Esas imágenes se mezclan con las de la propia grabación del disco, con Polly siempre de negro, poniendo música a sus pensamientos. Una combinación que no suele funcionar. Un realismo extremo que choca con la idea misma del pop. El pequeño estudio en el que se amontonan músicos e instrumentos vigilados desde fuera por un público que no acabamos de saber nunca qué hace ahí exactamente. No soy yo un experto en la música de P. J. Harvey. Una vez estuve en un concierto suyo en un festival que ya no existe y otra vez me enamoré de una chica que siempre la llamaba por su nombre compuesto. Poco más.
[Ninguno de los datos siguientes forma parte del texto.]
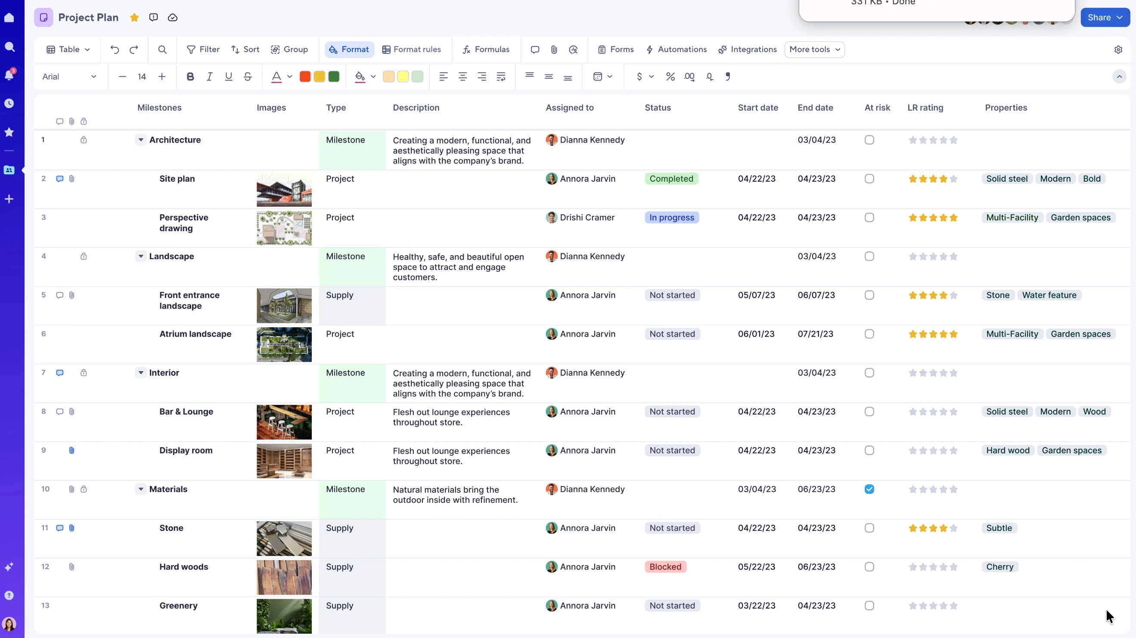Open the More tools dropdown
The width and height of the screenshot is (1136, 638).
(x=815, y=49)
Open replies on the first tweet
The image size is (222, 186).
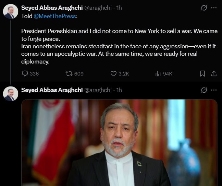click(x=30, y=74)

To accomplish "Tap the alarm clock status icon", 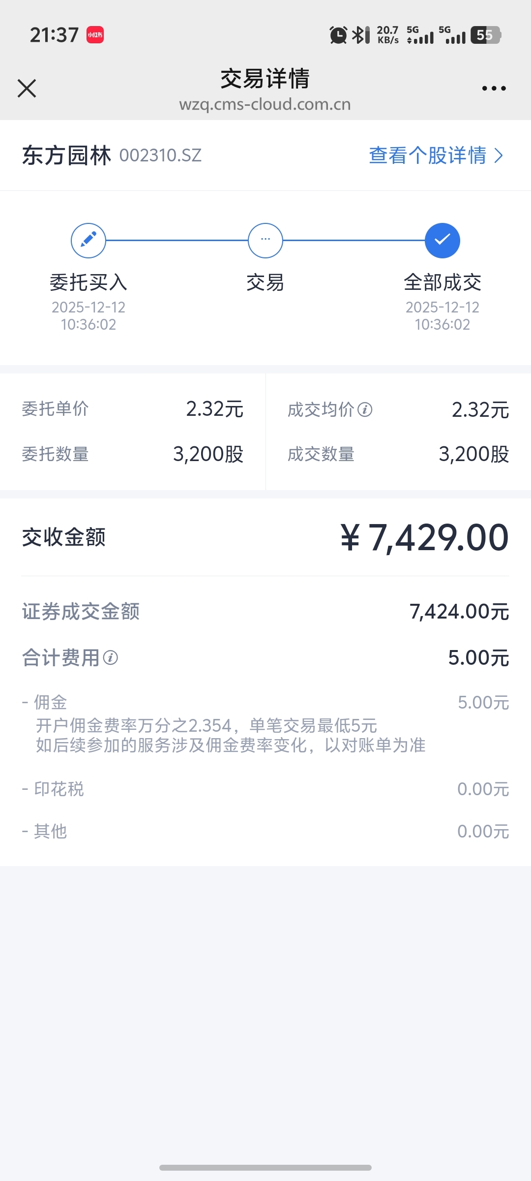I will [338, 35].
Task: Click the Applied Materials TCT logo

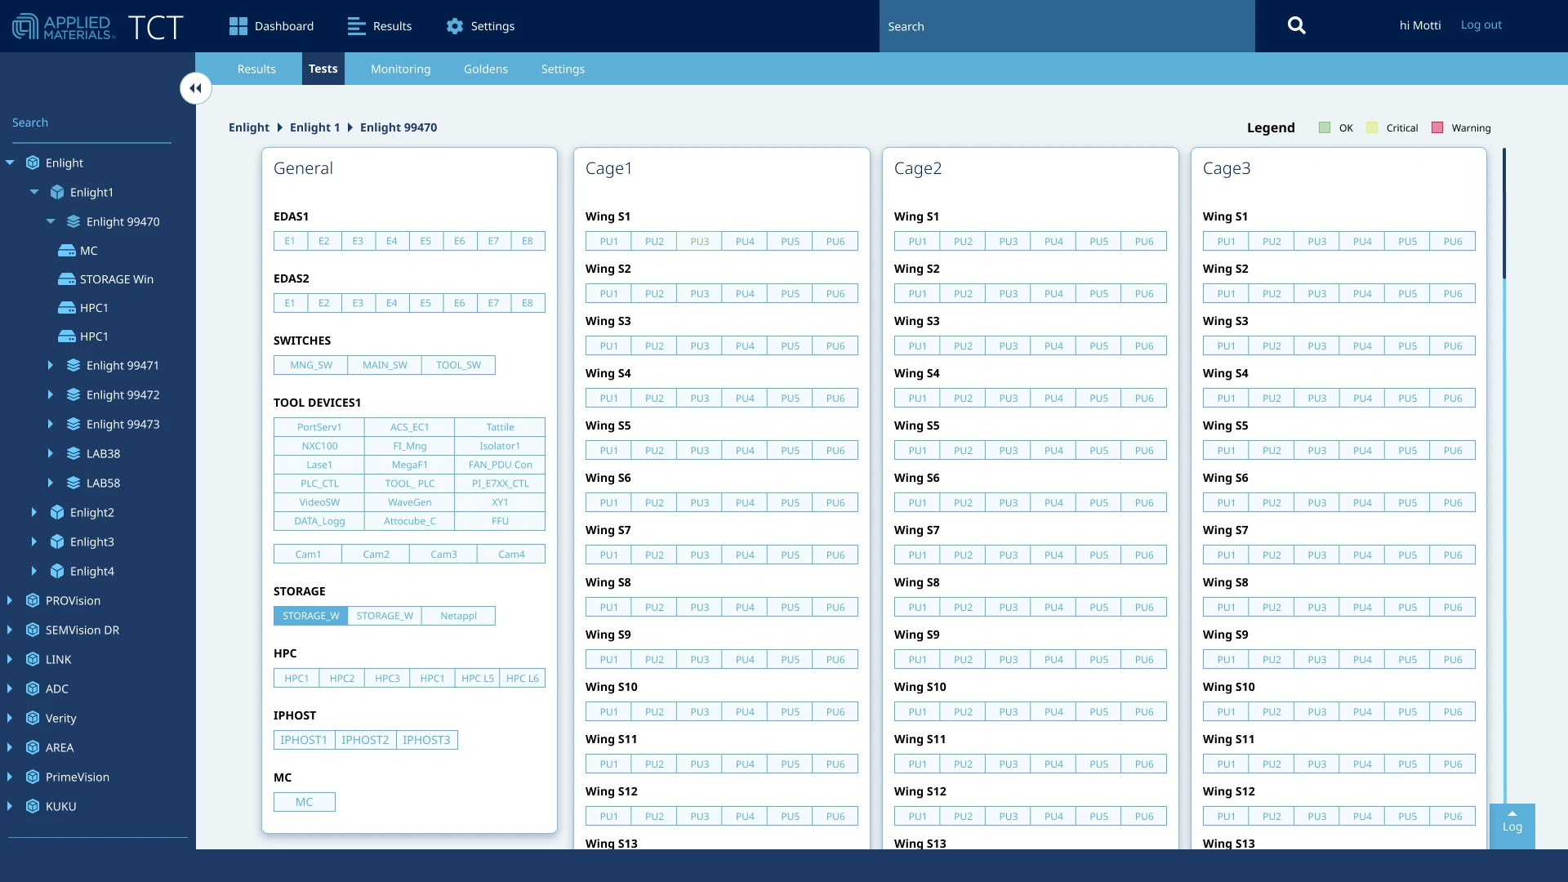Action: tap(98, 26)

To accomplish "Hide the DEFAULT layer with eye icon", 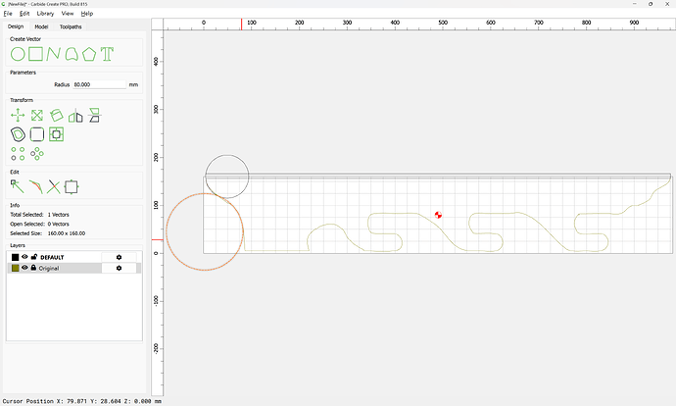I will [24, 257].
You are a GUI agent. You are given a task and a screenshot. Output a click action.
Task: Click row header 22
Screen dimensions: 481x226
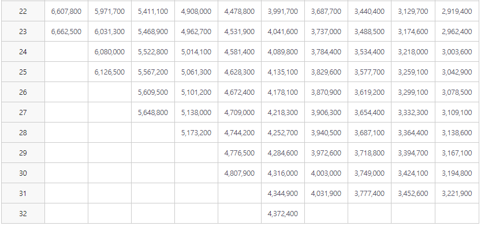(x=23, y=12)
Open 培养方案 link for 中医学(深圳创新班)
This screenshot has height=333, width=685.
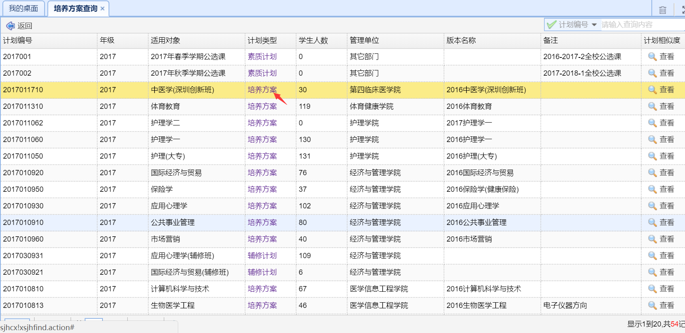point(262,90)
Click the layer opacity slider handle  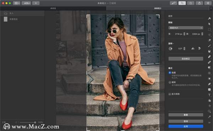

Y sin embargo basta. Ni me vuelve loco el disco ni me vuelve loco el coqueteo con la miseria y el horror, pero juntos, de alguna manera, funcionan y queda un documental ágil, interesante, en el que tampoco ves el momento de salirte así que te quedas hasta que dan las once y cuarto y entonces, ya sí, a la calle mojada por la lluvia repentina, vacía como si se estuviera jugando un partido de la máxima en cada bar, en cada pub de la calle Cardenal Cisneros. Un jueves que es viernes, como decía antes. El sábado tendrá que repetirse dos veces.